On nous dit sur la plateforme de la Région wallonne que les instances régionales avec le soutien des autorités locales, ont mobilisé leurs moyens et ont collaboré activement avec Fedasil pour assurer la répartition de l'accueil des réfugiés sur notre territoire. Mais cet accueil de crise a surtout été rendu possible grâce à l'énorme élan de solidarité de la population belge dont une grande majorité se trouve aujourd’hui empêtrée dans une situation inextricable avec des réfugiés livrés à eux-mêmes sur le râble !

On apprend aussi que, dès mars 2022, une cellule de coordination de l'accueil des réfugiés ukrainiens s'est mise en place. Composée de membres du Service public de Wallonie et des services publics régionaux, cette cellule est chargée de coordonner toutes les actions à entreprendre pour assurer l'accueil des ressortissants ukrainiens, et ce dans tous les domaines de compétence régionaux. Son principal défi : trouver rapidement des solutions d'hébergements… Tous chez l’habitant !

Quant aux informations sur les démarches à accomplir et les aides existantes dans la recherche d'une location (qu'il s'agisse d'un logement privé ou public dans une société de logement de service public ou une agence immobilière sociale) afin qu'ils puissent s'installer de manière plus durable en Wallonie, une brochure et une vidéo ont été réalisées par le SPW Logement en français, russe et en ukrainien… Cela a pris un temps fou et c’est incompréhensible !

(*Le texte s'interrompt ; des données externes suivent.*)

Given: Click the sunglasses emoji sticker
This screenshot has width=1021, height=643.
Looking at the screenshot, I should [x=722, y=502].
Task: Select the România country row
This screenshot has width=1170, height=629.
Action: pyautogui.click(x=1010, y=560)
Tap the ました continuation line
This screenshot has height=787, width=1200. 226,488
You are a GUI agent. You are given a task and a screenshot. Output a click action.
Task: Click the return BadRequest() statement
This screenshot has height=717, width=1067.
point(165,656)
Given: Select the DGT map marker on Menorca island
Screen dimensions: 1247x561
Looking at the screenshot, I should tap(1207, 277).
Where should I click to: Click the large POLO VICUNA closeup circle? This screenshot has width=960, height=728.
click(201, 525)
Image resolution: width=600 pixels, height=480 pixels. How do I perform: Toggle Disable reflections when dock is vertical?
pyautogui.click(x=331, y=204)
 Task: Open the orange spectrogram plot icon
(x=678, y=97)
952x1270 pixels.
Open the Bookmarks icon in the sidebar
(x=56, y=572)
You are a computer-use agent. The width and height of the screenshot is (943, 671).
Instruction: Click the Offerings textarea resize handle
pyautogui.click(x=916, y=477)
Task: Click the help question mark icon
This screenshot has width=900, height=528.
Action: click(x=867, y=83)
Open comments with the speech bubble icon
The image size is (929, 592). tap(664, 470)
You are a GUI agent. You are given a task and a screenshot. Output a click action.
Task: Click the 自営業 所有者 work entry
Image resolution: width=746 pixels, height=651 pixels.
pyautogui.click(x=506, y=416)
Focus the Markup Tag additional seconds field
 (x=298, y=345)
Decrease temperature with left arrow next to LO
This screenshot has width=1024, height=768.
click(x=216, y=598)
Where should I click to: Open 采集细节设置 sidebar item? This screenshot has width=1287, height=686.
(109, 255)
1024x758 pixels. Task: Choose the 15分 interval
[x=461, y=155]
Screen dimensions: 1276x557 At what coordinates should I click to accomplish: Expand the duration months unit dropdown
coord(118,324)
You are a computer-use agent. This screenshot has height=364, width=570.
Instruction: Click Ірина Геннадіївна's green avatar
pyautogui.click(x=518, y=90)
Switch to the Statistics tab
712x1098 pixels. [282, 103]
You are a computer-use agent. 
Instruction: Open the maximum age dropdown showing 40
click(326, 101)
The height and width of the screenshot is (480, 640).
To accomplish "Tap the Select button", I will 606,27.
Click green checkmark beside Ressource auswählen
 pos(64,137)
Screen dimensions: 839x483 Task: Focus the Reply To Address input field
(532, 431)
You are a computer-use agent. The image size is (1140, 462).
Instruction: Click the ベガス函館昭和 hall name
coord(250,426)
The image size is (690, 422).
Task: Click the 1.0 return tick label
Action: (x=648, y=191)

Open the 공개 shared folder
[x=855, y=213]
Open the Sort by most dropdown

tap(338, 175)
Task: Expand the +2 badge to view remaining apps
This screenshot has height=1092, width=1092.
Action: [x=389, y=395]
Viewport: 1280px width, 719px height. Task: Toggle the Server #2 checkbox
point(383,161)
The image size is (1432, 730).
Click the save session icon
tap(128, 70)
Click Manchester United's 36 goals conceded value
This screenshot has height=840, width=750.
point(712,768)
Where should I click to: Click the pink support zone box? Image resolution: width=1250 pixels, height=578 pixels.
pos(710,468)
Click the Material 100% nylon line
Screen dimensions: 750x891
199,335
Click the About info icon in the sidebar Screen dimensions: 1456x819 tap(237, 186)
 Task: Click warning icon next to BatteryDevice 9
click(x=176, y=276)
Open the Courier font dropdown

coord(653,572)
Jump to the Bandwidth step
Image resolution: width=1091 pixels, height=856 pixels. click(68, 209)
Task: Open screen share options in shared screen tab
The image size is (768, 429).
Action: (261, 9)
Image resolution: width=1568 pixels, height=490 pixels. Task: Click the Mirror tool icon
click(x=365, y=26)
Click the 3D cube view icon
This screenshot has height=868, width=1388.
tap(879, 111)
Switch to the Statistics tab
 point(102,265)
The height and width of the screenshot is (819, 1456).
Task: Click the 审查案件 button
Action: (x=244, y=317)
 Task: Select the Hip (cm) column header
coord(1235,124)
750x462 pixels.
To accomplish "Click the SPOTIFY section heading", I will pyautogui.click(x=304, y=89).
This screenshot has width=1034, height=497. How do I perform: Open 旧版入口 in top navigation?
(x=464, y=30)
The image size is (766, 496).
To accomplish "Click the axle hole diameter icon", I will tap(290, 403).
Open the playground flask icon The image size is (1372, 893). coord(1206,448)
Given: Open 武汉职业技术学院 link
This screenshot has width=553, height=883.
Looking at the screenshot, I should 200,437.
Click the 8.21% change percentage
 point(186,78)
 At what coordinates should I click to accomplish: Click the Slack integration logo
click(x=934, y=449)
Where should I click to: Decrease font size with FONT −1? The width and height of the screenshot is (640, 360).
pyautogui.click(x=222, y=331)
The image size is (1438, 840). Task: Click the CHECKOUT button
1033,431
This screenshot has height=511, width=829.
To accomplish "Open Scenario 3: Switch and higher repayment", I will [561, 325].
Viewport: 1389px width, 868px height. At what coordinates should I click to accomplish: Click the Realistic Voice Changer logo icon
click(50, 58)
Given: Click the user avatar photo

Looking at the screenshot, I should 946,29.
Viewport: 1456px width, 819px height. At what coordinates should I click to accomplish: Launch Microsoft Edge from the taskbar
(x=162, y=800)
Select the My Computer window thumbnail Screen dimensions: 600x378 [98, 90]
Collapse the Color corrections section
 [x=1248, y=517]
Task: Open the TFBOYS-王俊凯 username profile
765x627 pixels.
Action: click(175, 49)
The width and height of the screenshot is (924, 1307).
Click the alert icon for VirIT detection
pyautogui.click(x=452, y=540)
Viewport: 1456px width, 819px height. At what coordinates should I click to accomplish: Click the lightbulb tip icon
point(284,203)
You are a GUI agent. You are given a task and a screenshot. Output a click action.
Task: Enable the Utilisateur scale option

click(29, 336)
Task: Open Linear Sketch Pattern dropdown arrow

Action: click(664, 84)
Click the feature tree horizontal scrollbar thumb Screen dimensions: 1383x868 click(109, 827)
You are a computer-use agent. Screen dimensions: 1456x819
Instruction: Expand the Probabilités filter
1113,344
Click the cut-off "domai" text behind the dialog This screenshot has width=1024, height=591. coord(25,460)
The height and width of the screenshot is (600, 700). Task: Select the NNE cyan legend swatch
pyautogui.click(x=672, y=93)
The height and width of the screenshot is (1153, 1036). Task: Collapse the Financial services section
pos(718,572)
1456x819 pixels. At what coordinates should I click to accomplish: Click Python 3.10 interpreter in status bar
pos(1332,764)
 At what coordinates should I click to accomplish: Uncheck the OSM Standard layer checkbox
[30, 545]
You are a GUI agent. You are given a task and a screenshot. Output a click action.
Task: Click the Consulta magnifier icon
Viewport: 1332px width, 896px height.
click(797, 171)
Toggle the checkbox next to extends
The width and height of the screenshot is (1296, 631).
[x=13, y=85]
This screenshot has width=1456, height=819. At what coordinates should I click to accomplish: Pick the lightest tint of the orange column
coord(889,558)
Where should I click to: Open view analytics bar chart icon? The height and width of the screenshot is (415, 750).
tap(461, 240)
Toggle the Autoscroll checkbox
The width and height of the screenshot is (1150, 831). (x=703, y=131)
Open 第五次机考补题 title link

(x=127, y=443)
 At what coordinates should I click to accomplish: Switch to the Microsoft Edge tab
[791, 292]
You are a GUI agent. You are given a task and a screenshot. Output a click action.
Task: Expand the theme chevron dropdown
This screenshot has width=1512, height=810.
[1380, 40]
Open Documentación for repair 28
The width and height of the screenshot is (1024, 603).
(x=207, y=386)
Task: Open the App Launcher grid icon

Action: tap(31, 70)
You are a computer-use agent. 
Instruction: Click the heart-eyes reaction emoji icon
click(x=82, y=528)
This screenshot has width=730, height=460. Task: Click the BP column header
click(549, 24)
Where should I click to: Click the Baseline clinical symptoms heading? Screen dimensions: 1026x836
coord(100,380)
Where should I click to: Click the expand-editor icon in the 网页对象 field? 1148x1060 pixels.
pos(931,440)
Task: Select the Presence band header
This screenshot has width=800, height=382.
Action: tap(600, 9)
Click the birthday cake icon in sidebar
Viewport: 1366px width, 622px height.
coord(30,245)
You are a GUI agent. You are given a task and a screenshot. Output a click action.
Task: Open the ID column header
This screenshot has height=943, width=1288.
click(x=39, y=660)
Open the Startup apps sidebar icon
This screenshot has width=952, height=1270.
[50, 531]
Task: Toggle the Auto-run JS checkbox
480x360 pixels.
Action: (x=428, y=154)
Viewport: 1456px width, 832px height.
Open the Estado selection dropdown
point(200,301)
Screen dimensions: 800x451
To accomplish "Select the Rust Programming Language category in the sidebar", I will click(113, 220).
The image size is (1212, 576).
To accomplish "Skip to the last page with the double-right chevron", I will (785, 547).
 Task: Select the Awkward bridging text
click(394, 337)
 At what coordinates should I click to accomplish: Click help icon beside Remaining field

Parmi tous ces réfugiés, 44% sont toujours domiciliés chez de généreux habitants. Tous sont sensés chercher une solution d'hébergement de moyen terme (plus de trois mois). Certains d'entre eux cherchent du travail et souhaitent donc un logement à proximité des grandes villes ou au moins des moyens de transports. Encore faudrait-il une aide réelle, des cours de langue, des transports en commun efficaces, des centres d'hébergement conventionnés bien gérés, une administration qui ne soit pas un labyrinthe de contradictions… Car la réalité du terrain ressemble plus à un champ délabré sur lequel on aurait mis la charrue avant les bœufs !

Beaucoup de promesses, encore plus de dépenses avec, cerise sur la gâteau, la solution miracle dans la rubrique Ukraine sur le Portail de l'action sociale de la Région wallonne… Et puis débrouillez-vous !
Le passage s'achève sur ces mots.